Nearly half (47%) of UK professionals believe there is too much useless content on social media and are failing to take advantage of its potential, according to a new survey of 1,000 professionals published by Scredible, developer of socially driven education technologies.
The survey revealed that 26 percent of Brits aged 20-45 think there is too much spam on social media. 29 percent say they don’t have enough time during the day to post on social media and 19 percent say they are worried how their posts and shares would be judged by their employer.
Colin Lucas-Mudd, chief executive officer at Scredible plc, says:
“In the UK, our research shows major barriers preventing businesses benefiting from professionals’ use of social media at work. Many UK workers share concerns over how hard it is to find good content, the time required to sift through spam, and worries their employers’ perception of using social media.
“As social media rapidly moves into the #1 slot, both as a marketing and support tool, this is a disaster in the making in terms of global competitiveness. Further, as it becomes more important than ever for professionals to fully understand ‘social’ as a learning and development tool, educational opportunities are being lost and career prospects dimmed.
“The UK stands out as a world leader in the creative arts, as well as the knowledge and digital economies.
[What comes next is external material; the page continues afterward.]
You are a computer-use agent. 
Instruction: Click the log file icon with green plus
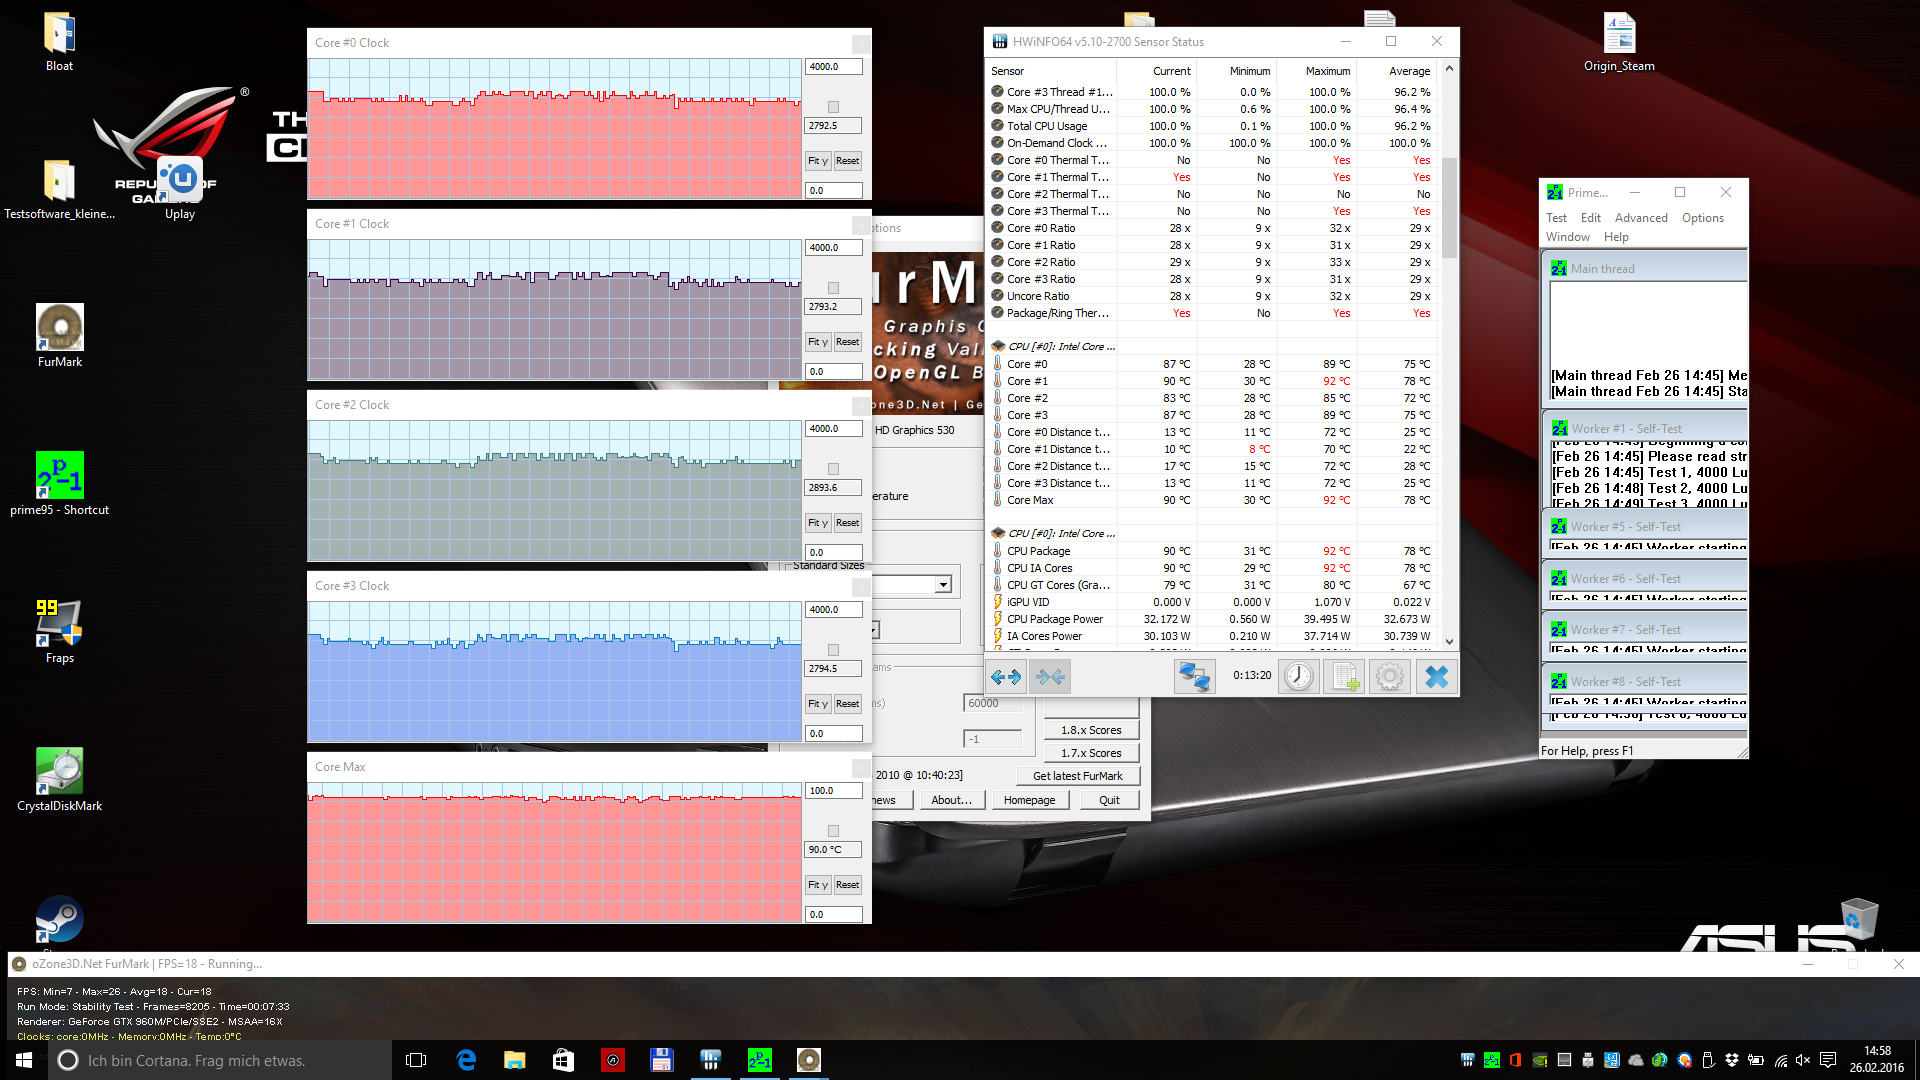(x=1344, y=677)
However, the negative perceptions of social media demonstrated by this survey will ultimately put this position at risk.”
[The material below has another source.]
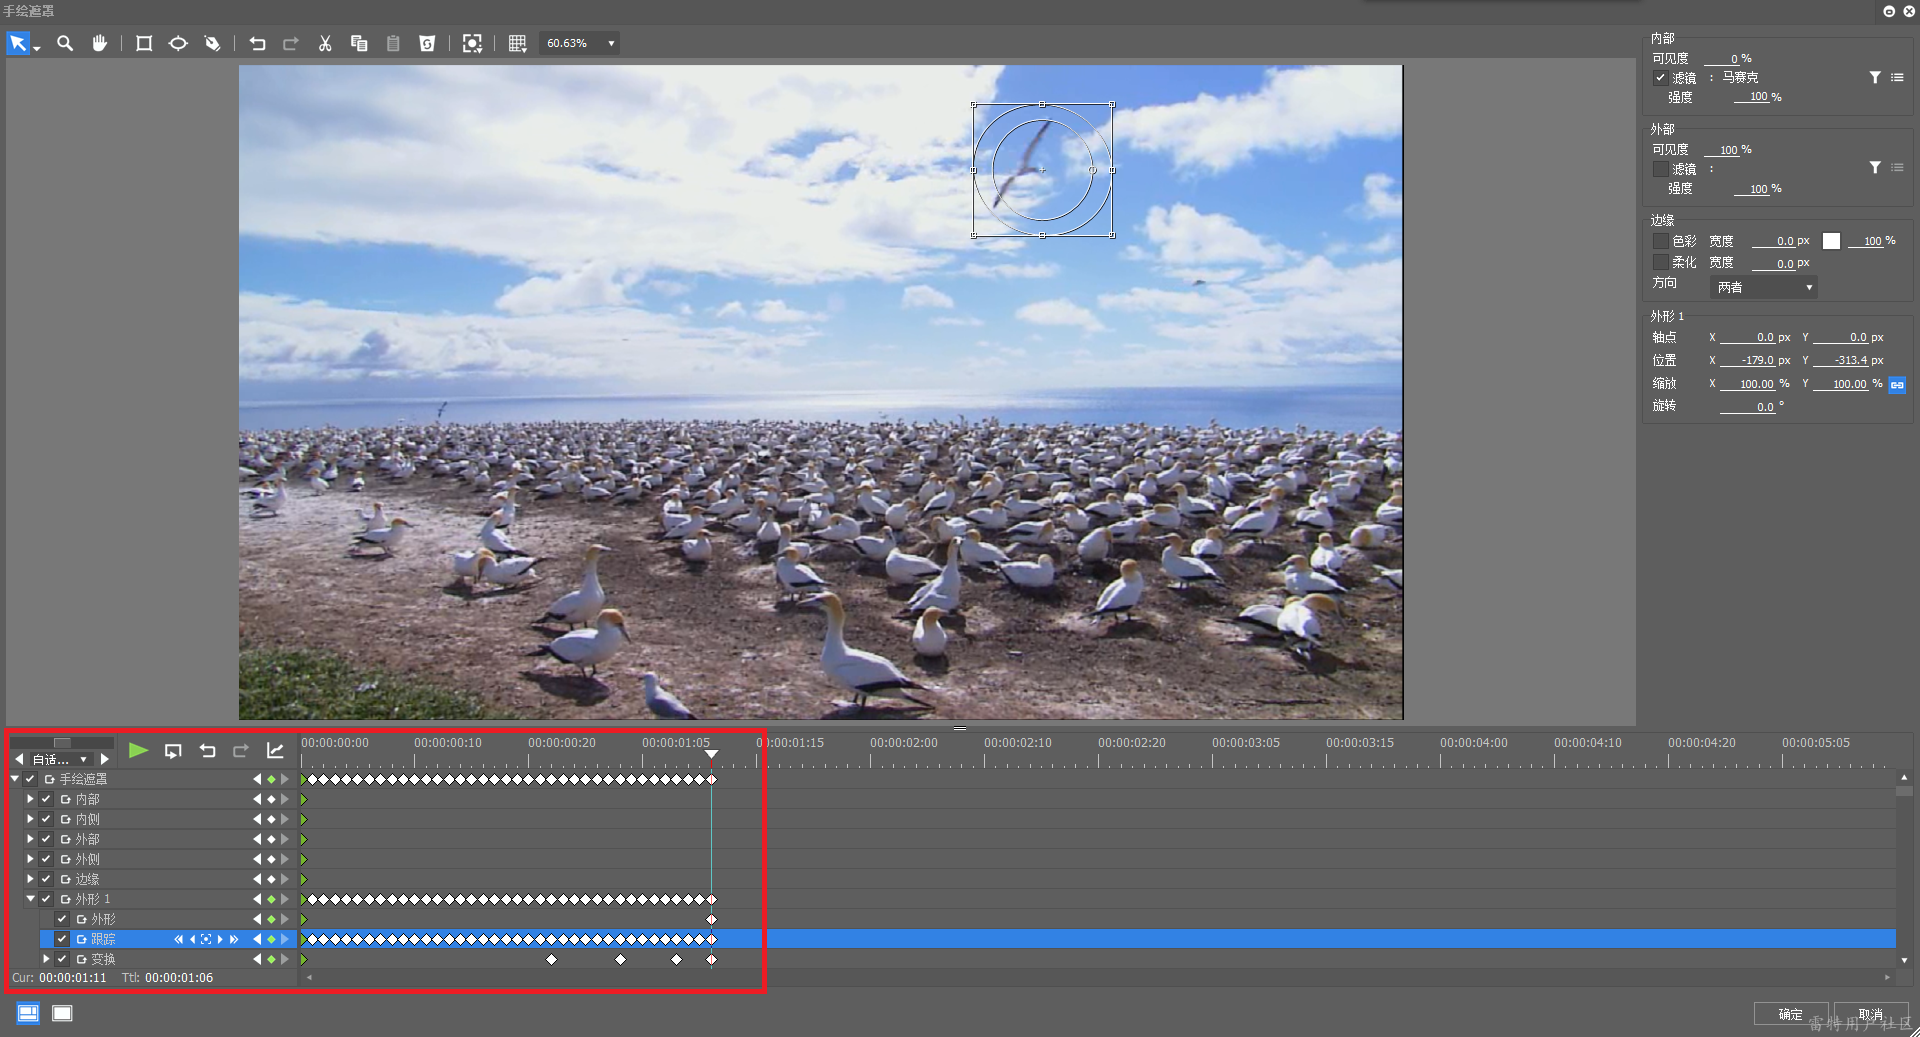Cut selection with the scissors icon
The height and width of the screenshot is (1037, 1920).
(x=325, y=43)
British professionals view social media as an entertainment platform rather than a business resource with 68 percent believing it is mainly useful for keeping in touch with friends. 38 percent also believe that social media is a ‘distraction’ which should be banned at work. These results reveal a need for social media service providers to improve their offers and educate UK business stakeholders better.
The results also reveal a contrast in U.K. and U.S professionals, with the U.S being more favourable about the use of social media in a business environment. 61 percent of Americans recognise the importance of social media and said it would have an impact on their careers in five years’ time, compared to just 39 percent of Brits.
Lucas-Mudd continues: “The UK is renowned globally for its creative, digital industries; but history demonstrates that we often fail to exploit the enormous commercial, development, and educational opportunities presented by a more connected world. Businesses and individuals that are quickest to recognise the benefits of an active social profile will get ahead of the competition. More awareness is needed everywhere, but we Brits can certainly learn from the U.S in this regard. Something we need to do quickly if we’re to remain competitive.”